13.09.10

Warum ich (immer noch) Christ bin?

Eine Freundin lud mich ein, in einer Zeitschrift auf diese Frage zu antworten.

Ja, was wäre denn die Alternative? Klar, Christsein hat seine Nachteile! Völlige Abhängigkeit von der Führung eines mitunter schwer verständlichen Gottes, freiwillige Reduzierung materieller Sicherheiten, geschwisterliche und auch noch liebevolle Beziehungen zu Menschen die mindestens so große Macken haben wie ich selbst, Verzicht auf eigene Rechte bis zum Extrem der Liebe zu meinen Feinden... - Manchmal steh ich schon neben mir und frage mich, ob ich jetzt unter dem Helsinki-Syndrom oder etwas Vergleichbarem leide. Das ging schon Jeremia im dritten Kapitel der Klagelieder so. Kürzlich lass ich bei Adrian Plass von jemandem, der soooo müde war Christ zu sein und endlich nur noch bei Jesus sein wollte. Das klingt jetzt vielleicht unerwartet fromm für einen Christen, aber es trifft den Nagel auf den Kopf. Oder um es sinngemäß mit Shane Claiborne zu sagen: Ich weiß nicht, wieso Leute behaupten, Jesus sei die Antwort auf all deine Probleme. Ich mache eher die umgekehrte Erfahrung gemacht: je mehr ich Jesus folge, desto mehr Probleme hab ich.

Aber nochmal: Was wäre denn die Alternative? Geld verdienen bis ich entweder als Loser unter die Räder komme - oder bis ich zu den wenigen Gewinnern gehöre, denen der Kaviar nicht mehr schmeckt? Vergnügen in mich hinein saugen, bis ich ganz ausgehölt bin und mir sämtliche Freude zerbrochen ist? Mein Leben auf zwischenmenschliche Beziehungen aufbauen, bis ich merke dass die andern auch nicht verlässlicher sind als ich? Mir mein eigenes kleines Reich der Bürgerlichkeit aufzubauen um dann am Abend gemütlich die Buddenbrooks zu lesen? Da wäre ja eine stabile Wand zum Gegenfahren atraktiver! Denn um ein gutes Leben auf eigene Rechnung zu leben, altruistisch die Welt zu retten, oder den Regenwald, oder den Frieden auf Erden, dazu bin ich viel zu pessimistisch. Und der Wechsel zu Islam, Buddhismus, Hinduismus oder sonstiger Religion scheint mir auch eher vom Regen in die Traufe zu führen. Ich hab vor Wenigem mehr Angst, als eines Abends aufzuwachen und zu merken, dass ich mich die ganze Zeit selbst belogen habe, dass ich in den Wind geschlagen habe, wie Paulus es ausdrückt. Da singe ich mit Ararat: "Meine kleine Seele, die fing bald an zu schrein: Das ist es alles nicht, das macht mich nur alleine."

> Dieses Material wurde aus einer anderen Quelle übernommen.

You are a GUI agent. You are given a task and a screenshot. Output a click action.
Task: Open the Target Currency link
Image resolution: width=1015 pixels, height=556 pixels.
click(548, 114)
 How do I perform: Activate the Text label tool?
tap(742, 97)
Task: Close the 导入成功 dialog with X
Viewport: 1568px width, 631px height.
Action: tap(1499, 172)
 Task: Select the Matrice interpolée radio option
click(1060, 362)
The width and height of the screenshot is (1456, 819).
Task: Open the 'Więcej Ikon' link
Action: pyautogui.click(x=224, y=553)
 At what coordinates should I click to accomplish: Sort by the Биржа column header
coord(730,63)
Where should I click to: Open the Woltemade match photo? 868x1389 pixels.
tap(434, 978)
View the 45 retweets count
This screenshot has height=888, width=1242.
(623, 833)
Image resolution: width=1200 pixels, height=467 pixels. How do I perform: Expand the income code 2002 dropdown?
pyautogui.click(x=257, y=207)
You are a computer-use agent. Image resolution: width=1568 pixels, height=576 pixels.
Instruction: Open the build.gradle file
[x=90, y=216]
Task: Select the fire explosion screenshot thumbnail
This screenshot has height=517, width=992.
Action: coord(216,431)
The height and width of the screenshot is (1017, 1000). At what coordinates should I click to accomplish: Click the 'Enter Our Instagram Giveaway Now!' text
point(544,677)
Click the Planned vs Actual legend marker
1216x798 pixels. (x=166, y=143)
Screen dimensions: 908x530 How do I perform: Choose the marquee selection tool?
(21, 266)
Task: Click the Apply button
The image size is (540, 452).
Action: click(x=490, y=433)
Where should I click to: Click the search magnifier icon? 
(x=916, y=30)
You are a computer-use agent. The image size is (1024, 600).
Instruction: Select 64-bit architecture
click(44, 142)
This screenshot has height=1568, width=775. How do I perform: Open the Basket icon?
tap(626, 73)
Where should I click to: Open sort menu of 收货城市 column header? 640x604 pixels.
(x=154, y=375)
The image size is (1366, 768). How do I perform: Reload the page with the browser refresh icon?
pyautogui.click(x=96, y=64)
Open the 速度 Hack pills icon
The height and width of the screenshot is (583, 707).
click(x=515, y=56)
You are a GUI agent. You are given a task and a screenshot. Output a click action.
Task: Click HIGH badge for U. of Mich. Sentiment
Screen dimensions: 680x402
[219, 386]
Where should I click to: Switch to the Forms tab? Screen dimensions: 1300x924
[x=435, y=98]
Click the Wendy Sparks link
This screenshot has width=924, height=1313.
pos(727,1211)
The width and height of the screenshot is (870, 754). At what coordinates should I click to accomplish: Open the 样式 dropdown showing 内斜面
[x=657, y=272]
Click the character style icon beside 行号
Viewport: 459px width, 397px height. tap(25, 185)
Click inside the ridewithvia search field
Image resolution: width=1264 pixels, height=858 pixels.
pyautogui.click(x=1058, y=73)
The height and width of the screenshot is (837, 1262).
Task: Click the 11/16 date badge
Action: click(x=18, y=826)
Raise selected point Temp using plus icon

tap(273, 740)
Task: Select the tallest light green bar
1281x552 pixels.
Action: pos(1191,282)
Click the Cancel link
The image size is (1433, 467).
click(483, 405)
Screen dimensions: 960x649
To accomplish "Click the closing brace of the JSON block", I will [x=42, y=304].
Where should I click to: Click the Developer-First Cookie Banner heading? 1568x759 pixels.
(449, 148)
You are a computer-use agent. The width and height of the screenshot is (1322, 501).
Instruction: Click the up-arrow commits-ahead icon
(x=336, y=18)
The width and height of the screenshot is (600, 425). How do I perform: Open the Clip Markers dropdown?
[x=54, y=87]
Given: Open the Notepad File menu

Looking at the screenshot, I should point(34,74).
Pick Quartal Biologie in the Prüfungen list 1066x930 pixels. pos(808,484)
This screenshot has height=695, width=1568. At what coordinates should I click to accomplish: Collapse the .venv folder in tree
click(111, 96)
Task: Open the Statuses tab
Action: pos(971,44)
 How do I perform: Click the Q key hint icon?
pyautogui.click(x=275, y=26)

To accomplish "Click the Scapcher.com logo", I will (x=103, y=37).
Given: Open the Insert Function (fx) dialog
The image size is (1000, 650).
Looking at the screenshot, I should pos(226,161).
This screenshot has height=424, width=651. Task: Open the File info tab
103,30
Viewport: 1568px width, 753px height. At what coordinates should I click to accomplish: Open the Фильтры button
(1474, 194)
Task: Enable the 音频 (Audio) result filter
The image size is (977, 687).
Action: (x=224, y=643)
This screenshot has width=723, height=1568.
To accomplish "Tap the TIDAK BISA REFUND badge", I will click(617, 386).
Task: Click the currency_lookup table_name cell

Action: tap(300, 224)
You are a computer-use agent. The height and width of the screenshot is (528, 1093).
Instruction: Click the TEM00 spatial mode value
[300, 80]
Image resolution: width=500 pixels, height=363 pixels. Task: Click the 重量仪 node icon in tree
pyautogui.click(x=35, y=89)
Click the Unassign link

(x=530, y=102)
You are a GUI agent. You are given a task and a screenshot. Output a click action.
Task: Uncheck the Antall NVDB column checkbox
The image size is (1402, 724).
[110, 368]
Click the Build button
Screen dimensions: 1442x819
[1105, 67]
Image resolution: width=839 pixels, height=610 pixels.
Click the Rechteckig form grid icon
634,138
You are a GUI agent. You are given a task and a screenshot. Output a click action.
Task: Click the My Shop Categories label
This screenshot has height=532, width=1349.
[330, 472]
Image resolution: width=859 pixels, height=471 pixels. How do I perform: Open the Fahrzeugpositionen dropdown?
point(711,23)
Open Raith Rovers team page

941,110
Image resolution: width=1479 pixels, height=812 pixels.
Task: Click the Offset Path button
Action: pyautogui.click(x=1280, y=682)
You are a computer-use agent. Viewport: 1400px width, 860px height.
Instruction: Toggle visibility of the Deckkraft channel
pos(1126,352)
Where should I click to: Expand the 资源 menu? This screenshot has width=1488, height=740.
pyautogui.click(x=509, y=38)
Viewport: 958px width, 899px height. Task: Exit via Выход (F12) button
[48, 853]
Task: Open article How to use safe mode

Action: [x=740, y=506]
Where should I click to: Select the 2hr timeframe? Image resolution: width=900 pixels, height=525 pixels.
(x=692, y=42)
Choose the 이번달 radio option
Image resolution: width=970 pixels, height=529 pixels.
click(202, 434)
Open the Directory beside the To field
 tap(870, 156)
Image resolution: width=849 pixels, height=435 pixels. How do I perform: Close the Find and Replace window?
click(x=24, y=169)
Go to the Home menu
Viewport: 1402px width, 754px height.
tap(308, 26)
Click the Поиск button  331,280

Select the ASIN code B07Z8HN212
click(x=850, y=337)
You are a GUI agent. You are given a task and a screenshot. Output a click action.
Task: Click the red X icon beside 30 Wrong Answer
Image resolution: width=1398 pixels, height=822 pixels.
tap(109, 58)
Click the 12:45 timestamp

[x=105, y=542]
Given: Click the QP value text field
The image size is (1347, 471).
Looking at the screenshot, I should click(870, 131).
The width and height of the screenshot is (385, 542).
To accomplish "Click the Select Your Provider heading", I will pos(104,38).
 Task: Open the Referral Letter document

Es ist kein Zufall, dass ich viele Mitchristen zitiert habe. Geschwister sind nicht nur das stärkste Argument gegens Christsein, sie sind auch die beständige Ermutigung, dabei zu bleiben. Wie in allen Familien. Wenn ich gelegentlich in ihrem Verhalten Jesus handeln sehe. Wenn in ihren Worten plötzlich Jesus mit mir redet. Wenn plötzlich im Gesicht des Bruders oder der Schwester Gottes Angesicht für mich sichtbar wird (Genesis 33,10). Wenn ich die Lebensregungen des mächtigen Organismus spüre von dem ich ein Glied bin. Wenn ich spüre wie der Leib Christi sich reckt und streckt - dann will ich auf keinen Fall den Moment verpassen, in dem er vom Schlaf erwacht und aufstehen wird, um seinem Bräutigam entgegenzugehen. Das Hochzeitsfestfinale wird noch hundertmal besser wie im Herrn der Ringe - und ich werde dabei sein, als Teil dieser größten Erzählung aller Zeiten! Auf die Verheißung dieser Liebe hin zu leben erscheint mir immer noch sinnvoller als alles andere. Und das Leben ist nun einmal so, dass man es nur ganz oder garnicht leben kann - also will ich wirklich alles auf diese Karte setzen. Sollte es entgegen aller meiner Begegnungen mit Jesus, entgegen allem was er für mich getan hat, entgegen aller narrativen Wahrscheinlichkeit und gegen das Zeugniss und die Erfahrung von Millionen Geschwistern doch die falsche Karte sein, sollte mit dem Tode doch alles aus sein? Tja, dann würde ich wenigstens nie aufwachen um es zu erfahren!